I feel the pull of these two poles inside myself at the table a lot of the time.
Sometimes they can work well together, but not always. Figuring out which to do and when and why is a big issue.
I think this is one of your posts I most agree with! I like this clear explanation. Thank you for sharing!
Thank you Brie!
Then of course there is the question: which do you want to be? I wish I had the improv abilities, etc. to be a Star player. I always feel like I wasn’t particularly useful for the game when I am surrounded by Star players. I guess I am probably a Good player? Though I don’t know, it is pretty rare that I get invited to games – generally I have to kick them off/run/invite myself…
(Yes, this is something I struggle with vis-a-vis self-esteem – why do you ask?)
If star player compliments are thin on the ground, good player compliments are non-existent.
It’s a thing. Wish I had more advice than to, you know, let players know you appreciate them. Especially the good ones.

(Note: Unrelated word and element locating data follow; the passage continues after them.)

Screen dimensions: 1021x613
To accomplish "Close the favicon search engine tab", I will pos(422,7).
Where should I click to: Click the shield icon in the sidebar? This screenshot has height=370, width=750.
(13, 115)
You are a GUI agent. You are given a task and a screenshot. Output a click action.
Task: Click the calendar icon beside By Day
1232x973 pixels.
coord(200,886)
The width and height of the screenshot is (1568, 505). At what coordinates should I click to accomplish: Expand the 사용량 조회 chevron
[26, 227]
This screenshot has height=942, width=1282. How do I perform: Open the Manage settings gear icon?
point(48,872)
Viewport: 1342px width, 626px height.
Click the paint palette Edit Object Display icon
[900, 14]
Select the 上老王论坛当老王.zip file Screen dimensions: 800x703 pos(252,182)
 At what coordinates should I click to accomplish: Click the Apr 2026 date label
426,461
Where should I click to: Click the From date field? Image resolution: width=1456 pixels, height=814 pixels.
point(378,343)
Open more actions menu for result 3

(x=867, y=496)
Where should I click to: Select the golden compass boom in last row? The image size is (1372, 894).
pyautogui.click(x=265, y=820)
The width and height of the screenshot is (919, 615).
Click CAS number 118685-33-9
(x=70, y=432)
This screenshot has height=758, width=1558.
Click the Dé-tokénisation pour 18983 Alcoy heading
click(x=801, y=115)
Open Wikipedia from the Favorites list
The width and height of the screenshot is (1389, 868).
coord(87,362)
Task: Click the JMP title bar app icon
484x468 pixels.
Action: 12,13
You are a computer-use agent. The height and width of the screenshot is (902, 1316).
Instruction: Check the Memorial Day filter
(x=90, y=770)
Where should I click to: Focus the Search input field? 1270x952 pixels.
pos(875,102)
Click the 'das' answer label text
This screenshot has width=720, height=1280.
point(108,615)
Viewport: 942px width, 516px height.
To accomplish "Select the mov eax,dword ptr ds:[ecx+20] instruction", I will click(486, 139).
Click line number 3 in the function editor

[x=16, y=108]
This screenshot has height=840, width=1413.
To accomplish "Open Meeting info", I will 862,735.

Oh fuck yes, that’s such a thing. I know a lot of good players who get very little recognition.
Actually, most good players I know get next to zero recognition.
Gonna have to get my head on right about that and start giving out good player praise. (Other than just the default, for me, of “I keep playing with you.”)
I feel like this could be expanded to cover social interaction in general.
This is something I’ve been trying to be more conscious of at cons, where the combination of getting to play rather than GM, getting to play with incredible players, and getting to game non-stop multiple days in a row can conspire to bring out my always-there Star tendencies. (Also, I do accents. A lot 😉 ) At Dexcon this year I tried pretty hard to stay more in the Good end of the spectrum, although I’m not going to judge how well I did. I think I could have done better, because self-assessment is a cruel mistress.
I think at least once I used Star stance in the service of Good: at Bill White’s High Frontiersman playtest at Dramation 2017, the game was going fine but the threads were all kind of…disconnected. So I compelled “The USSR is about to start WWIII” on my moon-based KGB Station Chief, then sat back and let the other players race around trying to decide if stopping it was what they wanted; but it brought all of the plots together for the last hour, and I made darn sure to get agreement from the table when I did it.
I don’t regret some of the star turns I’ve made, especially Brother Armond in Jeffrey Collyer’s Dreamation 2016 Witch, which was really profoundly wrenching for me as a person. I do regret some others, though; they are the reason I’m trying to be better.
Catherine Ramen Yes, I agree: in that game, your bravura made the game come together in a way that I wasn’t going to be able to do as GM, affording the other players an opportunity to make revelatory and interesting character choices. Compare that with your George Stoker in the Stoker: First Blood NBA game I also ran for you: with the Irish accent and Victorian mad scientist mores, it was totally fun to watch, a marvelous act of role-playing: but self-contained, almost hermetic ;-), in the sense that experimenting in your room with the vampire head didn’t give other players a lot to bounce off.
Bill White Oh, right, I remember that now! George was fun to play, but yeah I agree with your assessment. Fortunately that table was already well in hand, so my scenery chewing wasn’t as deleterious as it could have been. (I got to cameo as George in Lisa Padol’s 1880s Dracula Dossier game. He was still crazy.)
Thanks for the inspiration. In the decompression and post-con hangouts at Big Bad this reminded me to thank a “good” player for their goodness and highlighting that I noticed and appreciated it.